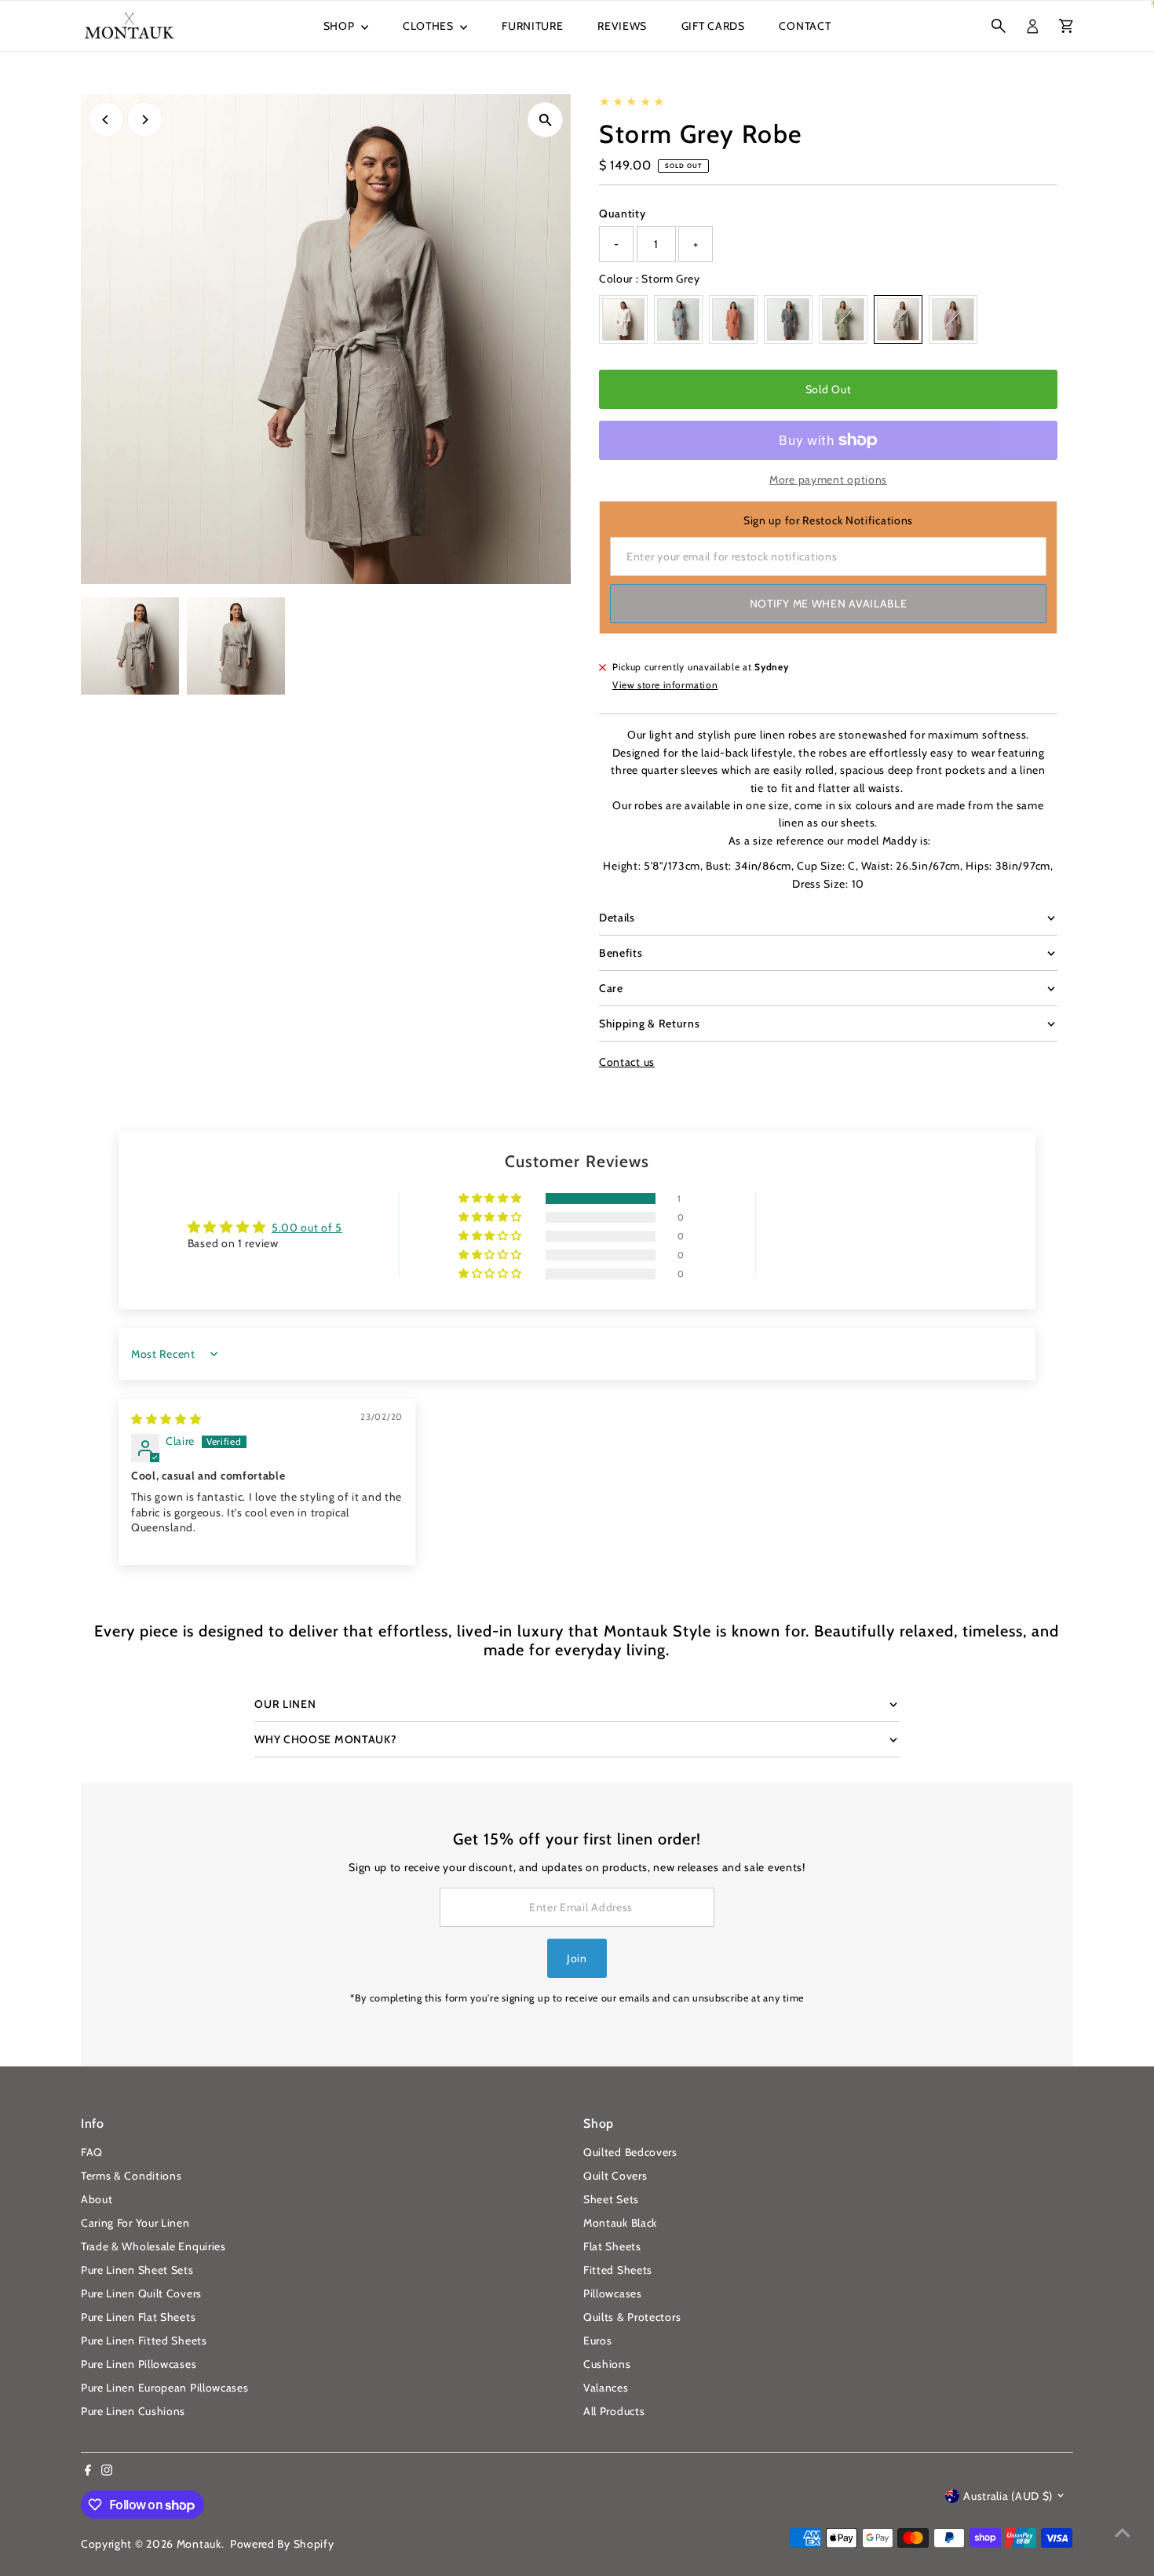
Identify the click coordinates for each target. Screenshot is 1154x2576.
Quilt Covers (615, 2176)
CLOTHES (430, 26)
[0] (1066, 26)
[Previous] (106, 119)
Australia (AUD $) (1008, 2496)
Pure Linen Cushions (133, 2411)
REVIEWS (622, 26)
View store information (665, 685)
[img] (166, 1419)
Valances (606, 2388)
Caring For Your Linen (135, 2223)
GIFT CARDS (713, 26)
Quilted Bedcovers (630, 2152)
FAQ (92, 2152)
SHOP (340, 26)
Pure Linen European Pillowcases (165, 2388)
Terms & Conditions (131, 2176)
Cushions (607, 2364)
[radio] (623, 319)
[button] (491, 1198)
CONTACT (805, 26)
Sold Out (828, 389)
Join (577, 1958)
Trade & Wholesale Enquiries (153, 2246)
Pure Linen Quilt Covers (141, 2293)
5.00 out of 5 (307, 1227)
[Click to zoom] (545, 119)
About (97, 2199)
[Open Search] (998, 26)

● ● ● ● ●

* _EXERCISE INSTRUCTIONS_
Retype the records exactly, but skip the pictures.

* _ANSWER TO THE PROBLEM_
Identify the click coordinates for each target. Screenshot is 1154x2576.
Quilt Covers (615, 2176)
CLOTHES (430, 26)
[0] (1066, 26)
[Previous] (106, 119)
Australia (AUD $) (1008, 2496)
Pure Linen Cushions (133, 2411)
REVIEWS (622, 26)
View store information (665, 685)
[img] (166, 1419)
Valances (606, 2388)
Caring For Your Linen (135, 2223)
GIFT CARDS (713, 26)
Quilted Bedcovers (630, 2152)
FAQ (92, 2152)
SHOP (340, 26)
Pure Linen European Pillowcases (165, 2388)
Terms & Conditions (131, 2176)
Cushions (607, 2364)
[radio] (623, 319)
[button] (491, 1198)
CONTACT (805, 26)
Sold Out (828, 389)
Join (577, 1958)
Trade & Wholesale Enquiries (153, 2246)
Pure Linen Quilt Covers (141, 2293)
5.00 out of 5 (307, 1227)
[Click to zoom] (545, 119)
About (97, 2199)
[Open Search] (998, 26)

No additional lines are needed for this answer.